EXTRAIT À LIRE ▸

Qu’est-ce qu’invoquer le Nom ? Que représente le Nom pour un sémite ? Cela nous intéresse car c’est dans la foi du peuple hébreu que sont les racines de notre propre foi. Dans la mentalité du peuple hébreu, connaître le nom de quelqu’un, l’appeler par son nom, c’est le connaître intimement et en même temps, c’est savoir comment s’y prendre pour l’approcher, pour communiquer davantage encore, pour obtenir son aide. C’est en quelque sorte avoir une certaine prise sur l’autre. Il en est ainsi avec Dieu, et cela tournerait à la magie, au service de nos propres intérêts, si notre Dieu n’était pas le Dieu d’Abraham, d’Isaac et de Jacob, le Dieu de nos pères, le Dieu révélé en Jésus-Christ qui a reçu de son Père le Nom qui est au-dessus de tout nom (Ph 2,9).
L’invocation du saint Nom sans le fondement de la foi et l’élan du coeur demeure stérile ou peut aller jusqu’à nous nuire. Il ne suffit pas de me dire " Seigneur, Seigneur " pour entrer dans le royaume des cieux ; il faut faire la volonté de mon Père qui est aux cieux... (Mt 7,21-23). C’est ainsi que, dans sa mentalité de sémite, Moïse s’adresse à Dieu qui l’envoie en Égypte : J’irai donc vers les enfants d’Israël et je leur dirai : " Le Dieu de vos Pères m envoie vers vous. " Mais s’ils me demandent quel est son nom que leur répondrai je ? Dieu dit a Moïse : " Je suis celui qui suis " (Ehy eh asher Ehyeh en hébreu) Et il ajouta : " C est ainsi que tu répondras aux enfants d’Israël : Ehyeh - Je suis - m’envoie vers vous. " Dieu dit encore à Moise : " Tu parleras ainsi aux fils d’Israël : Le Seigneur Dieu de nos pères, Dieu d’Abraham, Dieu d’Isaac, Dieu de Jacob, m’a envoyé vers vous. C’est la mon Nom à jamais, c’est ainsi qu’on m’invoquera de génération en génération " (Ex 3, 13-15).

CONSIGNE ▸ Continuez l'extrait sur l'invocation du Nom de Dieu en reprenant juste après sa dernière phrase. Le matériel ci-dessous ne joue aucun rôle ici.

DONNÉES ENREGISTRÉES ▸
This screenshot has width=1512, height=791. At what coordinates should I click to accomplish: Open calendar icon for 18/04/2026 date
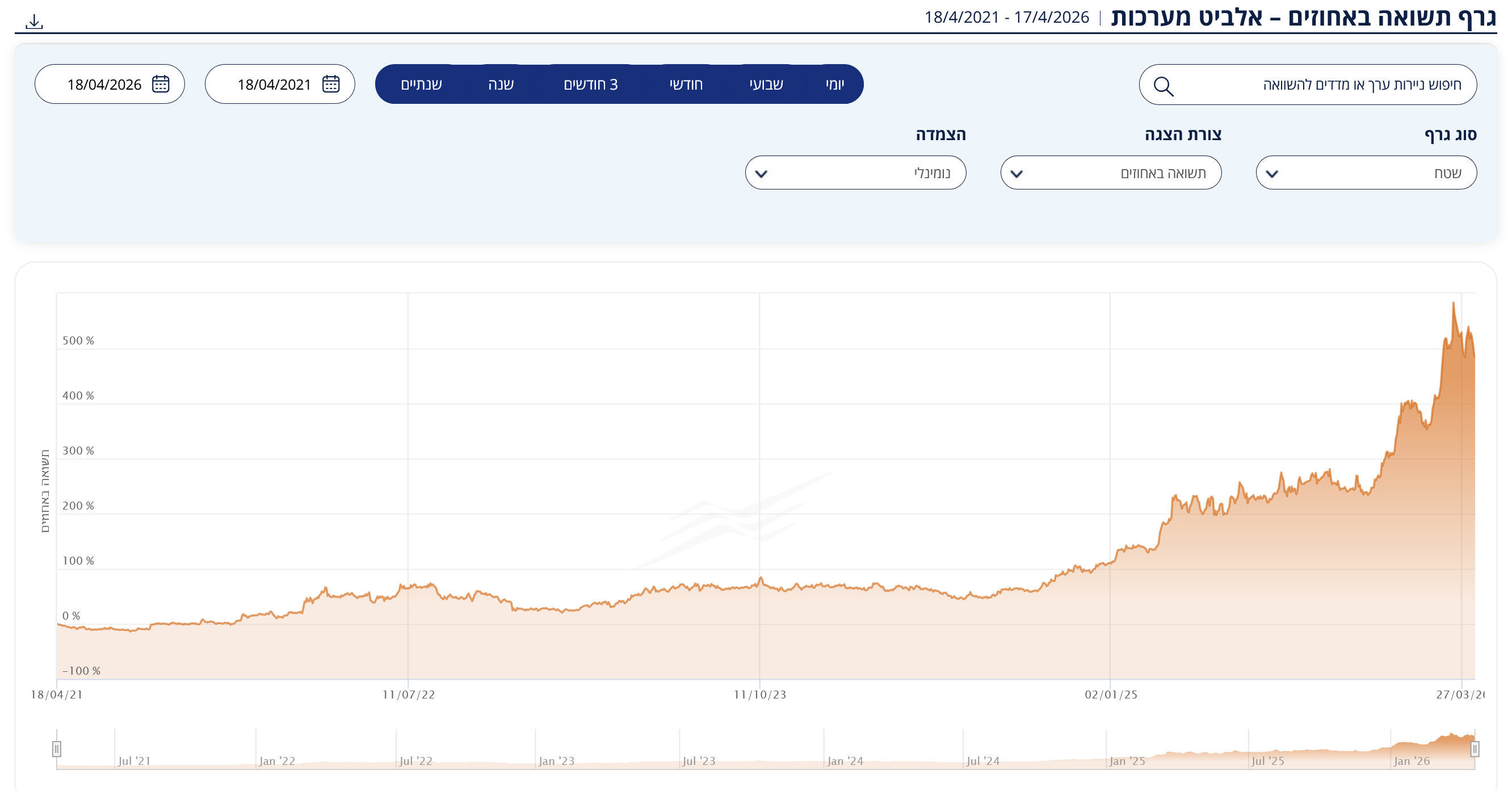[x=160, y=84]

CORRIGÉ ▸
Dieu lui-même s’est nommé à Moïse, non dans son Essence mais en tant que " Je suis " c’est-à-dire celui qui a promis d’être avec nous. Le Nom se donne au peuple et Israël peut nommer son Dieu et témoigner à tous les hommes de l’univers de la puissance du saint Nom, car si Israël connaît le Nom divin il n’en est pas le propriétaire mais le témoin. Rabbi Siméon ben Eléazar (vers 200) dit : " Quand les Israëlites font la volonté de Dieu son Nom est exalté dans lé monde, mais quand ils ne font pas sa volonté, son Nom est profané dans le monde vivant. " Toute la foi d’Israël repose sur le Nom et la relation qu’il peut avoir avec le Nom car Dieu a révélé ses moeurs à son peuple en lui révélant son Nom.
Moïse tailla deux tablés de pierre comme les premières, il se leva de bon matin et monta sur le mont Sinaï selon l’ordre que le Seigneur lui avait donné et il prit dans sa main les tables de pierre. Le Seigneur descendit dans une nuée et se tint auprès de lui et Moïse proclama le nom du Seigneur. Et le Seigneur passa devant lui et s’écria : " Le Seigneur, le Seigneur Dieu miséricordieux et compatissant, lent a la colère, plein de fidélité et de vérité, qui reste fidèle à des milliers de générations, qui supporte la faute, la révolte et le péché mais sans rien laisser passer... " (Ex 34,6-7).
Parce que Dieu s’est nommé à Israël jusque dans son Être pour lui, Israël sait pourquoi et comment invoquer le saint Nom. Toute la prière du peuple hébreu est invocation : la bénédiction, l’action de grâce, l’adoration, la supplique, les cris. Au travers de la joie, des larmes, de la détresse, ce sont toujours des appels vers le Nom.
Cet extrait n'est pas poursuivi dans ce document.